Zubeneschamali Daniel Thompson Tom Jackson Roland Ramanan Leo Records LR CD 700
Cette fois Leo Records a consacré son 700ème album à
des artistes londoniens de la troisième et quatrième génération, alors que le
label a des Braxton, Léandre, Maneri, Perelman, Gratkowski, Nabatov et une ribambelle de Russes , Baltes
etc… Masis on ne peut pas toujours
écouter les mêmes valeurs sûres ( héros, têtes de file, vedettes…). Roland
Ramanan est un trompettiste remarquable
dont Emanem a produit deux albums de « jazz libre » en
compagnie du batteur Mark Sanders, du
contrebassiste Simon H Fell et du violoncelliste Marcio Mattos (Shaken et Cesura) , excusez du peu. Il est, depuis le début, un pilier essentiel
du London Improvisers Orchestra qui a
rassemblé et rassemble encore un véritable who’s who de la scène radicale
improvisée londonienne depuis 1999. Son excellent Tentet publié par Leo Records
(LR 556) et qui comprenait Tony Marsh
Alex Ward Robert Jarvis Dom Lash Simon Rose Javier Carmona Marcio Mattos Ian
Smith et Ricardo Tejero ne laissait pas préjuger de son attirance pour la
liberté intégrale , librement improvisée. Roland Ramanan a trouvé chez ses
« cadets », le guitariste acoustique Daniel Thompson et le clarinettiste Tom Jackson, une entente
parfaite pour développer une musique de chambre libertaire faite de nuances ,
de couleurs et de traits tous azymuths. Dans la scène londonienne actuelle,
Daniel Thompson se révèle être un
animateur activiste de premier plan à
travers les concerts qu’il organise dans les lieux plus excentrés que la partie
Nord Est où se situent le café Oto, le New Vortex à Dalston – Hackney et la Stoke Newington High Street . On l’a vu
programmer les concerts à la Shoreditch Church à proximité de la City ou dans
l’extrême Est , accessible par le
nouveau métro aérien ( Arch One). C’est maintenant à Foley Street dans le
lointain Ouest qu’il officie essayant d’étendre la toile de l’impro libre dabs
cette ville grouillante. Dans la
mouvance de Daniel , on compte quelques musiciens vraiment passionnants parmi
lesquels le violoniste alto Benedict
Taylor et le clarinettiste Tom Jackson dont le disque Songs for Baldly Lit Rooms est un des
meilleurs duos improvisés « British Made » jamais enregistrés ( Incus
Emanem Bead Ogun Matchless etc..). Sans
aucune exagération de ma part. Et donc ce beau trio est plus qu’une tentative.

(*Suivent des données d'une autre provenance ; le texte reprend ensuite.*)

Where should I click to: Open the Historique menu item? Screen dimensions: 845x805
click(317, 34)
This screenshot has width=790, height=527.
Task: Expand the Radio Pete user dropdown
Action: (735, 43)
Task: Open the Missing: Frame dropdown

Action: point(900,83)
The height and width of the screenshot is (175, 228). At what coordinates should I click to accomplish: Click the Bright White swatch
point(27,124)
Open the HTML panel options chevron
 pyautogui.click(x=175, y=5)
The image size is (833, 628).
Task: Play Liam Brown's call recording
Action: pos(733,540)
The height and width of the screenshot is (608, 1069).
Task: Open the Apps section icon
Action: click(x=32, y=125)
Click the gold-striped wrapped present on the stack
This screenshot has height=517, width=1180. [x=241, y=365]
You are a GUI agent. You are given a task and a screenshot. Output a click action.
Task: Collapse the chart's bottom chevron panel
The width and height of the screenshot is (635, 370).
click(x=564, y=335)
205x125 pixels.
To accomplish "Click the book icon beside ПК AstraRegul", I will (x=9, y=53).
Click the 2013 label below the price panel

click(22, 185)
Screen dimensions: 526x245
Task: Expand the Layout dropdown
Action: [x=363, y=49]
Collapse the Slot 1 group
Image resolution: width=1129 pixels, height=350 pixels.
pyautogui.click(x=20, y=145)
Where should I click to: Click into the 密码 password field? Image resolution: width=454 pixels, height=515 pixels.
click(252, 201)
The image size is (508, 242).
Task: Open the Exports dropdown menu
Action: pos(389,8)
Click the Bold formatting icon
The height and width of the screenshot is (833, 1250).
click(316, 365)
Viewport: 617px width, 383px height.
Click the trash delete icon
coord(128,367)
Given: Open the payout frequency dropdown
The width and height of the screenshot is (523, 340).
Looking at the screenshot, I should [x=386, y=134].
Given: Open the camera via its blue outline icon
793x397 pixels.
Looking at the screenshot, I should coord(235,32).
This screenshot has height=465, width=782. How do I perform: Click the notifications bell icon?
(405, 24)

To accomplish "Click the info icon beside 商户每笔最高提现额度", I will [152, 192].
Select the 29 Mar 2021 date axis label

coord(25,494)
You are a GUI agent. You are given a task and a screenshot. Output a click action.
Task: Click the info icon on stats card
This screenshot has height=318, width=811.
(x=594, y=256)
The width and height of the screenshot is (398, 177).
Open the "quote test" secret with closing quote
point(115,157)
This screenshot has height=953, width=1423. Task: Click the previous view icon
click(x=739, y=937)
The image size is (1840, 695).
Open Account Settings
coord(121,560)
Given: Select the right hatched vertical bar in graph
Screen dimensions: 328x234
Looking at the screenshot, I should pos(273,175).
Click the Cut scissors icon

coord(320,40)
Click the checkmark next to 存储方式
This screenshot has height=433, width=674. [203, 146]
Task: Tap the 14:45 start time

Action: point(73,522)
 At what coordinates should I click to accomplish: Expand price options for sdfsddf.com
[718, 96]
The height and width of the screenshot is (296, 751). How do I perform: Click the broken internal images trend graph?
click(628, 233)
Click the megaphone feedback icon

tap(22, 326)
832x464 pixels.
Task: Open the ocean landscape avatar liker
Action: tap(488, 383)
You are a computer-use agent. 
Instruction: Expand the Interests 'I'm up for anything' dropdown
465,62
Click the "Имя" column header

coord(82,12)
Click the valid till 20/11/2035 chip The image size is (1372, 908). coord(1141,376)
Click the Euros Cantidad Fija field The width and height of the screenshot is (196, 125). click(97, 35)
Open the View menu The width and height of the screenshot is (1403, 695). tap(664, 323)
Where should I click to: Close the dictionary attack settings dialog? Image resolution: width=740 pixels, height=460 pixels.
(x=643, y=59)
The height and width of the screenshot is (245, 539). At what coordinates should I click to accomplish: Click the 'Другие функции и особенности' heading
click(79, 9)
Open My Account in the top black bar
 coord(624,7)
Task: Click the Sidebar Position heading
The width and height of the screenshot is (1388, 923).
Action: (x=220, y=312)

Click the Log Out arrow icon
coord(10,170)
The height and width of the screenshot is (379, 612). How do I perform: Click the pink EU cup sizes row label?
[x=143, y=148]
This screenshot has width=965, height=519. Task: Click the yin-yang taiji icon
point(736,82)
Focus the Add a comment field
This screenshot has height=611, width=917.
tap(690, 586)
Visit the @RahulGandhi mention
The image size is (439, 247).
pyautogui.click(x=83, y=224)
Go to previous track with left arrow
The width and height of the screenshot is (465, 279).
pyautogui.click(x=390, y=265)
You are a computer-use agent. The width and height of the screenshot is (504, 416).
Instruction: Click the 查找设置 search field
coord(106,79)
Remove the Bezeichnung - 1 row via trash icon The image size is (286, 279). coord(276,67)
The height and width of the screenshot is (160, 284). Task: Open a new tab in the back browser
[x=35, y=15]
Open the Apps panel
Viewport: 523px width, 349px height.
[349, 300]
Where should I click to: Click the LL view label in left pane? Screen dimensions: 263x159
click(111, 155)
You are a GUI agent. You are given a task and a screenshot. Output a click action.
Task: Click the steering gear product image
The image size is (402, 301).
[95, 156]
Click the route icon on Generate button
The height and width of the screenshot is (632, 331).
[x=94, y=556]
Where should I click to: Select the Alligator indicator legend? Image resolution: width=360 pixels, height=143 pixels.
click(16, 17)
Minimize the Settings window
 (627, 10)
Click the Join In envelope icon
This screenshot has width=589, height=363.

Daniel Thompson est en train de construire un univers personnel à l’écart des
John Russell Roger Smith etc… dans une dimension collective. La guitare n’est
pas un instrument facile et depuis qu’il s’est jeté à l’eau son évolution est
concluante. Quant à Tom Jackson, il est devenu un clarinettiste de premier plan
comme son collègue Alex Ward ou le français Xavier Charles. Et surtout, ce qui
me réjouit ici c’est cette qualité d’écoute , cette construction collective qui
échappe autant à l’univers régit par les valeurs / balises du jazz libre, au
paramétrage « musique contemporaine XXème ou à la sacro-sainte vulgate
« non-idiomatique » pour pigiste à la cuiller à pot ainsi qu’à tout
genre musical qu’on veut définir.
Donc, voici un beau document qui met en valeur le travail collectif au bénéfice de
chaque individu. Pour y arriver, ils exploitent une excellente recette :
chercher en soi-même ce qu’il y a de meilleur à offrir dans le moment même en
utilisant toutes leurs ressources musicales et instrumentales et sans essayer
de prouver quoi que ce soit. Cela
commence par un thème presque swinguant
lancé spontanément par le trompettiste et qui rebondit sur les phrasés
aux intervalles disjoints de la guitare traitée comme une percussion libérée.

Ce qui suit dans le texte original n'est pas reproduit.